After high school, Emily studied at Slippery Rocky University where she earned a bachelor’s degree in Environmental Studies with minors in Business Administration and Geographic Information Systems (GIS).
During college, Emily worked as a GIS intern and then a Planning intern at the County of Venango, which led to a full-time job with the Planning Commission upon graduation. Emily has always worked in Venango County, but lived in Cranberry Township near Pittsburgh for a brief time.

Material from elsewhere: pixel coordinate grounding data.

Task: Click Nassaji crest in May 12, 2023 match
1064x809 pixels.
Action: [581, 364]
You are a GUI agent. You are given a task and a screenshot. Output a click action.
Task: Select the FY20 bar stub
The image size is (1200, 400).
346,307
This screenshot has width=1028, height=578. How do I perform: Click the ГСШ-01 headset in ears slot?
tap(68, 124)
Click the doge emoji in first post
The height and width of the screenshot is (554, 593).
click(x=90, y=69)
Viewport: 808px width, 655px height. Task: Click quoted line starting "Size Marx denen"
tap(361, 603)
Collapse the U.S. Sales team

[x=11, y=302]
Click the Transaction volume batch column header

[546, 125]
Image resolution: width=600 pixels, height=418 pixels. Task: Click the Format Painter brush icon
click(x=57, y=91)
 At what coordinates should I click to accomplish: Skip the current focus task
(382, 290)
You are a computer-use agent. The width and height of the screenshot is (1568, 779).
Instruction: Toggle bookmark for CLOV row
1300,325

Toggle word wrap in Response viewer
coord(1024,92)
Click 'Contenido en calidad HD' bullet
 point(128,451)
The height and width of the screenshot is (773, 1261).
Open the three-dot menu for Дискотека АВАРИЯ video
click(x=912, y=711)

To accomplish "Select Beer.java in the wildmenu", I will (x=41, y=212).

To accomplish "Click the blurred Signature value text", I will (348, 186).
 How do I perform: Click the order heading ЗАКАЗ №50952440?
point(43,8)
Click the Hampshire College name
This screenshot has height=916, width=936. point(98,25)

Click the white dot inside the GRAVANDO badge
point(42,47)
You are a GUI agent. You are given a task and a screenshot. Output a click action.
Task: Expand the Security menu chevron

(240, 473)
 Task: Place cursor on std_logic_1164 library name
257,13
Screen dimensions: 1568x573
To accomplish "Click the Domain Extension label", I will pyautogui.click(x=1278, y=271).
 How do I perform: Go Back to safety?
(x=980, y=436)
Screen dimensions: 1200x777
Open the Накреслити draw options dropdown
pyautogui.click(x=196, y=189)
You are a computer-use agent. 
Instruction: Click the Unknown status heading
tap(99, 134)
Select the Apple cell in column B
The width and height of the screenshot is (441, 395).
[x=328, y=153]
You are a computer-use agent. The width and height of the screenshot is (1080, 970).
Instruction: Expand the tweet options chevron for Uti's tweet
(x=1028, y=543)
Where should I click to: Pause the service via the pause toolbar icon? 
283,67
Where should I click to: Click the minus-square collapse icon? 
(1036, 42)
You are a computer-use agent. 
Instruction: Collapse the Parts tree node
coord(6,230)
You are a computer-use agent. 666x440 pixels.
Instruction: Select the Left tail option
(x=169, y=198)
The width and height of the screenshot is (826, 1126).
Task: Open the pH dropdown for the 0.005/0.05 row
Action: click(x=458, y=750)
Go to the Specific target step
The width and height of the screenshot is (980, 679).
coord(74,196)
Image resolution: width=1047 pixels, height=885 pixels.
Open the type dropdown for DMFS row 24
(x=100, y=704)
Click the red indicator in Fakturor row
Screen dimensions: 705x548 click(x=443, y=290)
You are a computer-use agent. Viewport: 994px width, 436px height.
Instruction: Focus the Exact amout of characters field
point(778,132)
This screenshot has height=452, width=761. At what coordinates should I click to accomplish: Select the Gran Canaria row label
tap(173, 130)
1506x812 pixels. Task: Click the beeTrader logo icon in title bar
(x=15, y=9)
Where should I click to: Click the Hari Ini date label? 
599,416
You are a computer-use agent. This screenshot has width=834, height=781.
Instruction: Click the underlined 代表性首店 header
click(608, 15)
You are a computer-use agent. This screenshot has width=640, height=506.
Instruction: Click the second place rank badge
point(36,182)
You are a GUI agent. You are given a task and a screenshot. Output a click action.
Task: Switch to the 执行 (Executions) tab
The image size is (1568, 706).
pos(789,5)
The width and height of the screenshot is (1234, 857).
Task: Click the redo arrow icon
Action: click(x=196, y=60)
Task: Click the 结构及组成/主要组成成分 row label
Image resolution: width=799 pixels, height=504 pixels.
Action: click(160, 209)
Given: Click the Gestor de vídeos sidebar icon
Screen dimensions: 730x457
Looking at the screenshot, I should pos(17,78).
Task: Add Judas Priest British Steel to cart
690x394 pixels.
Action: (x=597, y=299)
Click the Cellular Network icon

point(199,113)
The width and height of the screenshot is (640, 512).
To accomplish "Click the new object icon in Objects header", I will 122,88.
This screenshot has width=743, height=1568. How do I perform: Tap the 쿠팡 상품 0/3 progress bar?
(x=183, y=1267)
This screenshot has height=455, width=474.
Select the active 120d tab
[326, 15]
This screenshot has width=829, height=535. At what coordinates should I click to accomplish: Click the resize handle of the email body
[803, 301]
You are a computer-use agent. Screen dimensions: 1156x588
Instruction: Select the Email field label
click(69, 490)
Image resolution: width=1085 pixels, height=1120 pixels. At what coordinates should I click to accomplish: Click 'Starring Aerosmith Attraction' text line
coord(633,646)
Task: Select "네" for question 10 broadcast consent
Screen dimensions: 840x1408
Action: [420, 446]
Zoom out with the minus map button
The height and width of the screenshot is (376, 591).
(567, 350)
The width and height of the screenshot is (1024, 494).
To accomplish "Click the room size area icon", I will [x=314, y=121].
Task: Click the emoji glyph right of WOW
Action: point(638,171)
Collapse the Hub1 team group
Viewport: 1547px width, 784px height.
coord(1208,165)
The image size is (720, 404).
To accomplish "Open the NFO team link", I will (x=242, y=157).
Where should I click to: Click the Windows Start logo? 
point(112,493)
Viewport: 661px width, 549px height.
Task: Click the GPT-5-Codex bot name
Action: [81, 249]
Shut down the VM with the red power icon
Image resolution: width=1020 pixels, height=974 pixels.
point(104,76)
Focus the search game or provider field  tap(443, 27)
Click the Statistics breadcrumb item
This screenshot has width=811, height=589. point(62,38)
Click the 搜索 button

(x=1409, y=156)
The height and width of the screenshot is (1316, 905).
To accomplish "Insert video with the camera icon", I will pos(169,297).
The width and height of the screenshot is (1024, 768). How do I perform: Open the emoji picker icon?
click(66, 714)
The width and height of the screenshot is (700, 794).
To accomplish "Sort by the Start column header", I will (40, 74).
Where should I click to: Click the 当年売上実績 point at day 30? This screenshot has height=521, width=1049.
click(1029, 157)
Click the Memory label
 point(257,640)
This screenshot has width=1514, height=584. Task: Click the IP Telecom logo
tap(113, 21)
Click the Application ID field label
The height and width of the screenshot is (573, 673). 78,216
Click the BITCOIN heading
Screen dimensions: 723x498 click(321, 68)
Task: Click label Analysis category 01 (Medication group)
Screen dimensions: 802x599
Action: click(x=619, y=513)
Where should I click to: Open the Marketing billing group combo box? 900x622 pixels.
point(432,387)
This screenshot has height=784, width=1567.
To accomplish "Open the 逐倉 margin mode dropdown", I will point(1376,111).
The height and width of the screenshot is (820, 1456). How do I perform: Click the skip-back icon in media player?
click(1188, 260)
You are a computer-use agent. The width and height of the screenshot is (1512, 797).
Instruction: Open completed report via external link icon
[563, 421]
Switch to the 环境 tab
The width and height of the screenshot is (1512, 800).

Professionally, one of Emily’s achievements includes heading the Cornplanter Square Building project in Oil City, which she describes as a “great building with good bones that means a lot to the community,” and she’s excited to play a part in bringing it back to life. She is also proud of the launch of eAcademy, a new program providing education and training on entrepreneurship to high school seniors, and being awarded a grant she wrote to create a sidewalk to connect Franklin and Sugarcreek.
A personal achievement of Emily’s includes climbing Mt Washburn during a recent visit to Yellowstone National Park in Wyoming. Emily and her husband Josh live in Franklin with their dog Bo, and enjoy hiking, especially at Two Mile Run County Park and spending time with family. Emily is also a huge fan of house plants and enjoys decorating, such as repurposing old furniture.
There are many reasons Emily is glad to live and work in Venango County. “The people are probably my favorite part,” she said. “I love the feeling of walking down the street and seeing everyone smiling at each other, and I feel like people are willing to try new things and take risks.”
Emily looks forward to continuing to grow the organization and seeing how she can be useful to the community. Thanks for all your hard work, Emily!